Ted Cruz says bitcoin will stabilize Texas electric grid—here’s why he’s wrong
Sorry, but no —
Numbers and potential incentives just don’t add up.
Tim De Chant
Sen. Ted Cruz (R-Texas) thinks he has found a way to stabilize Texas’ electric grid in case another deep freeze hits the state. He wants to use the power of bitcoin.
“Because of the ability of bitcoin mining to turn on or off instantaneously, if you have a moment where you have a power shortage or a power crisis, whether it’s a freeze or some other natural disaster where power generation capacity goes down, that creates the capacity to instantaneously shift that energy to put it back on the grid,” Cruz told the Texas Blockchain Summit last week.
There are a few reasons why what he said doesn’t add up. But let’s start with his assumptions. First, large bitcoin-mining operations use hundreds or thousands of powerful computers, which create a demand for power. If power plants can profitably mine bitcoin using the electricity they generate—and there are examples of that already—it stands to reason that bitcoin mining could create enough demand that investors would be enticed to build new power plants. Those plants could theoretically be tasked with providing power to the grid in cases of emergency.
At first glance, the argument holds up. But if you dig into it, even just a bit, things quickly fall apart.
For one, the blackouts during Texas’ February cold snap happened because power companies failed to winterize their generators, whether they were natural gas, coal, nuclear, or wind. Lives were at stake, and yet the companies didn’t prepare for the worst. Unlike power plants that serve the grid, bitcoin mining isn’t critical infrastructure—no one dies if a crypto data center shuts down. Plus, bitcoin miners are in the game first and foremost for the money, and they would be loath to spend extra cash to winterize their operations.
But let’s say the power stays on but demand surges. In that case, bitcoin miners would be unlikely to offer their generating capacity to the grid unless they were sufficiently compensated. Texas already has a system like that in place, offering generators a premium for bringing additional power online during shortages. During the February cold snap, wholesale electricity prices surged to $9,000 per MWh, the maximum allowed by law, leading to electricity bills as high as $10,000 for some people.
That raises all sorts of ethical questions, of course—for one, should power companies sell people plans with hidden fees that surge in times of greatest need? Should people from other states have to shoulder the cost? But brushing those concerns aside, bitcoin miners would likely demand around $600 per MWh, far more than average Texas wholesale electricity rates, which were $22 per MWh last year though less than the $9,000 per MWh cap.
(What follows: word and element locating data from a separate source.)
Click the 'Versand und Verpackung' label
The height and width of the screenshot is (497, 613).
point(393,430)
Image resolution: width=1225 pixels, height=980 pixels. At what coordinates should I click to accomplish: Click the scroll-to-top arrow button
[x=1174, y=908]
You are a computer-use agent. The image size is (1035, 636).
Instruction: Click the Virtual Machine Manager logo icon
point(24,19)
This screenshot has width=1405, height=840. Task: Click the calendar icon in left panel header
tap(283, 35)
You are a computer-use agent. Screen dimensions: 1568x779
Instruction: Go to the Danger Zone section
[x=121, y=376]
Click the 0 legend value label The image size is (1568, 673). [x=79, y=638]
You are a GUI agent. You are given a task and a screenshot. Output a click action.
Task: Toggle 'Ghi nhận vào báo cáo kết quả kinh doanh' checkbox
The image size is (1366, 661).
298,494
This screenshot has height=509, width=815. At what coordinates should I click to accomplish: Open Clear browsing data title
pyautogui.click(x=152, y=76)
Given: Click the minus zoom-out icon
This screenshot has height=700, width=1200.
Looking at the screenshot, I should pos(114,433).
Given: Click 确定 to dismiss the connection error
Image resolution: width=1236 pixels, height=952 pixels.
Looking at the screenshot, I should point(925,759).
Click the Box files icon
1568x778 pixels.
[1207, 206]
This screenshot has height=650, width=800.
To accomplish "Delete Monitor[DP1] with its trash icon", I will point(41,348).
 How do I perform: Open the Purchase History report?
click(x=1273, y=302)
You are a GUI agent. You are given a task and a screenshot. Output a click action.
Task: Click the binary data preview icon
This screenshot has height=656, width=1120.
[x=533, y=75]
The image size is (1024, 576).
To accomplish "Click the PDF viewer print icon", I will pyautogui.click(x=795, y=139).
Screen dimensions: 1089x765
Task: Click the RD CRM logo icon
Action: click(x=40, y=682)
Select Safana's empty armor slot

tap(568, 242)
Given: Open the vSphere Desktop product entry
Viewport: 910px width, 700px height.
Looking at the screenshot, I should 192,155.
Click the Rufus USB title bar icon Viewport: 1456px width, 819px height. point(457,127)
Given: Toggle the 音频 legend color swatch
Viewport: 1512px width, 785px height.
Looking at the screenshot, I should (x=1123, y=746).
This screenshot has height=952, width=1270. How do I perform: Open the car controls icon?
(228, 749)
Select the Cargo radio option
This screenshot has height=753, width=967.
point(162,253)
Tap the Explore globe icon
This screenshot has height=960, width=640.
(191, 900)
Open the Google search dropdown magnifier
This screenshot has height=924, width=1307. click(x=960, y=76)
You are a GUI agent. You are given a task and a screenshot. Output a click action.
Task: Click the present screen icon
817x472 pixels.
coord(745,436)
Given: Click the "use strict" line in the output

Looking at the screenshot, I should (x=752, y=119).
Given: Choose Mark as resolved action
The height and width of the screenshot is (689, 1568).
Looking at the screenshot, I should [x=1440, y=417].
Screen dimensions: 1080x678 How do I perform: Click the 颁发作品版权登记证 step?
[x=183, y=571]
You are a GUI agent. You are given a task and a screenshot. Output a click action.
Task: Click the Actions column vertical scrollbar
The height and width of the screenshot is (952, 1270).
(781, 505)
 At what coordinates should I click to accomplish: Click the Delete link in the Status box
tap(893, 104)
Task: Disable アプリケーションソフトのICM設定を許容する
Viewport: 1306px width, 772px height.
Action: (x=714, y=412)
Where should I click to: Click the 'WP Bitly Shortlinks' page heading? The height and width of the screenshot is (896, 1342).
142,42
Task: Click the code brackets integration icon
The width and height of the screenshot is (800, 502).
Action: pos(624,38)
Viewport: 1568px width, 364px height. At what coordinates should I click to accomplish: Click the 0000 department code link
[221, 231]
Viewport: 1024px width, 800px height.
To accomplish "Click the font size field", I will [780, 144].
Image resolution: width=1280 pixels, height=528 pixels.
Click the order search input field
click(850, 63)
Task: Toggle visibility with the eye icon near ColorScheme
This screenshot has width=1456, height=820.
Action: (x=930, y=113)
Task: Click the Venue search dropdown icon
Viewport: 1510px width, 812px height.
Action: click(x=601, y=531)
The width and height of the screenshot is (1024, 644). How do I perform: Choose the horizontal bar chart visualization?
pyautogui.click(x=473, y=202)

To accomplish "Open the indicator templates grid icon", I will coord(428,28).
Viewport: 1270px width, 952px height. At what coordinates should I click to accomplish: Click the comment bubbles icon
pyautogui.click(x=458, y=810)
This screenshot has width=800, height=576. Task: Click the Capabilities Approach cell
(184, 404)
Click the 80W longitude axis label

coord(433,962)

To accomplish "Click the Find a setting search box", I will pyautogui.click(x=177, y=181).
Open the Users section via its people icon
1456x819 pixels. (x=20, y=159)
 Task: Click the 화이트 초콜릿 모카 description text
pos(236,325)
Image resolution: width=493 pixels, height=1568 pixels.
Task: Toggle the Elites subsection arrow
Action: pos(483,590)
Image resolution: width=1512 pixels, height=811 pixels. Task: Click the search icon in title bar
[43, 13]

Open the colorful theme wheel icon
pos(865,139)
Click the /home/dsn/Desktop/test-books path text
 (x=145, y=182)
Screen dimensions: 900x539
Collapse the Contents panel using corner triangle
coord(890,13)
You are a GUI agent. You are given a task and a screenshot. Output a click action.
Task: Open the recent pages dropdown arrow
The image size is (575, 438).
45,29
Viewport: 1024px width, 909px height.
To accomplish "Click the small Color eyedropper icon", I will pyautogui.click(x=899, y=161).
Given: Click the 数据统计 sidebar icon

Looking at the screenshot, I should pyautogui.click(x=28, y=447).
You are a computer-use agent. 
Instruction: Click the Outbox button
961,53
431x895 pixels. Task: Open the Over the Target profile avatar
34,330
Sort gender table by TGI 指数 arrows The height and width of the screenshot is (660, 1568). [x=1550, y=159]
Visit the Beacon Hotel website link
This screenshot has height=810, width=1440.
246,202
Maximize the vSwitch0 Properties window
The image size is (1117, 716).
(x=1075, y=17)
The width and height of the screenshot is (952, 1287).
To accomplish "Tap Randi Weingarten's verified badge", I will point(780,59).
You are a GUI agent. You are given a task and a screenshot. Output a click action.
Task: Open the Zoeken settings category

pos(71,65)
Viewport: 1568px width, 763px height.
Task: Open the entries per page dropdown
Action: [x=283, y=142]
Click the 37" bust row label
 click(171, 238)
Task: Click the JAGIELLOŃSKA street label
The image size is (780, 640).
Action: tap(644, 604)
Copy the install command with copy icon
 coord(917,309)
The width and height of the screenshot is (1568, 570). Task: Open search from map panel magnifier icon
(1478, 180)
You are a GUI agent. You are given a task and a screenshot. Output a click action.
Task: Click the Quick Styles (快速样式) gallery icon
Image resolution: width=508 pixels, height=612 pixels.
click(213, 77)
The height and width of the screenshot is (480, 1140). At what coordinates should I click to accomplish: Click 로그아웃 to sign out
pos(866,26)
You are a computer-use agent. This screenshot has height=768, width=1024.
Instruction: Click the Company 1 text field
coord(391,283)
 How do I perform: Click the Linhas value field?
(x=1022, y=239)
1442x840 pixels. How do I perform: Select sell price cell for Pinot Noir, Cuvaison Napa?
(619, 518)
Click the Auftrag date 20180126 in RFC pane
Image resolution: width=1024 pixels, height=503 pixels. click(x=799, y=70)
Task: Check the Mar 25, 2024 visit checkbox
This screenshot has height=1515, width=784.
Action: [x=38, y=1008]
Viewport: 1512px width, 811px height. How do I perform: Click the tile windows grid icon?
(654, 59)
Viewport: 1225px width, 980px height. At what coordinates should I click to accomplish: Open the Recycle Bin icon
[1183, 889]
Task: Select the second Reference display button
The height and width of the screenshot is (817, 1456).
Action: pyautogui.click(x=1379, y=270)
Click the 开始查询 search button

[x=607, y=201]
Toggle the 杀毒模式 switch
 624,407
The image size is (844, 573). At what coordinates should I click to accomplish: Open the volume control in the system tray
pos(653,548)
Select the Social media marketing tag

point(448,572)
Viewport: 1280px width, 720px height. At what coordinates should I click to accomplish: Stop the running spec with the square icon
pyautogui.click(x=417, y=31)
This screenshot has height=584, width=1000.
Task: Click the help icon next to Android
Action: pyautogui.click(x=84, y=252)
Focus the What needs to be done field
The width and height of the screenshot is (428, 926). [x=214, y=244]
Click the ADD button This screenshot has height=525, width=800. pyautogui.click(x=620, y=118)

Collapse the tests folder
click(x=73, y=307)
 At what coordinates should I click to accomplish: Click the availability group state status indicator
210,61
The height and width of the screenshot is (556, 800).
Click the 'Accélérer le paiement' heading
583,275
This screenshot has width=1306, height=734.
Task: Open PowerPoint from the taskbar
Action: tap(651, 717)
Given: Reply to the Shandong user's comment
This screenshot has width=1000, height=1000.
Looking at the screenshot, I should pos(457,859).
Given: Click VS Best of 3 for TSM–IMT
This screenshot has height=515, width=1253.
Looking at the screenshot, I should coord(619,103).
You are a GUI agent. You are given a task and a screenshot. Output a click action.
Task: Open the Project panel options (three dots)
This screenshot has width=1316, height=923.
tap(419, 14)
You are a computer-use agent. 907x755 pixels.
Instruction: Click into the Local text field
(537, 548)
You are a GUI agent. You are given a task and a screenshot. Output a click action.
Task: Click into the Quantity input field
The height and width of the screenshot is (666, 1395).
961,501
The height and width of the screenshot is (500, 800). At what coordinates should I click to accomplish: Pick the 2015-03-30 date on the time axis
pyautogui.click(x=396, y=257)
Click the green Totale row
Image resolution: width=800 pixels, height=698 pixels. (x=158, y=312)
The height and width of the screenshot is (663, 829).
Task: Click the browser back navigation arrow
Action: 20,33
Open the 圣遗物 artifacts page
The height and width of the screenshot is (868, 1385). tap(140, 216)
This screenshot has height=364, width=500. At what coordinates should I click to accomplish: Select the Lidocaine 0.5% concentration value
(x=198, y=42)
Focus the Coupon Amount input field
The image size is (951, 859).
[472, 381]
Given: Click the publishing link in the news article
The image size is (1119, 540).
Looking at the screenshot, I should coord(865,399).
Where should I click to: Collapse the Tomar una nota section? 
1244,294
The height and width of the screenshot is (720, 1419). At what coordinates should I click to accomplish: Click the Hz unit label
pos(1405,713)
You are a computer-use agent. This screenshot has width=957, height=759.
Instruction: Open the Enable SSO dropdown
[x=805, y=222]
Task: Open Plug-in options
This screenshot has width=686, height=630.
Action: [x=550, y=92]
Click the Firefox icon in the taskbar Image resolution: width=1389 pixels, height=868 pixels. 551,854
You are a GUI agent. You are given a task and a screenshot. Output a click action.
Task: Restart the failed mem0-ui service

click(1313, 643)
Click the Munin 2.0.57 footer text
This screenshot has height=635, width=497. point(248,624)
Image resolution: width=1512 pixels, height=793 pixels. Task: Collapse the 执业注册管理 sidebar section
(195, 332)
Those $10,000 would drop to a much more palatable $670.
All of this assumes, though, that bitcoin mining would spur sufficient demand to replace all of the power lost during the February cold snap, when Texas lost half its generating capacity, or 52.3 GW. At today’s prices, building extra capacity to make up for that sort of loss would cost around $50 billion.
Costs to winterize Texas’ existing power plants vary greatly, from $400 million for all fossils and nuclear sources to up to $5-20 billion if natural gas infrastructure is included. At those prices, winterization looks like a more cost effective way to stabilize Texas’ grid.
Correction 10/16 3pm: The cost estimate for bitcoin miners’ incentives to give power to the grid has been updated and is now based on a top-down calculation assuming $61,000 per BTC, network hashrate of 143 million TH/sec, and all new miners running Antminer S19 Pros (current at the time of correction).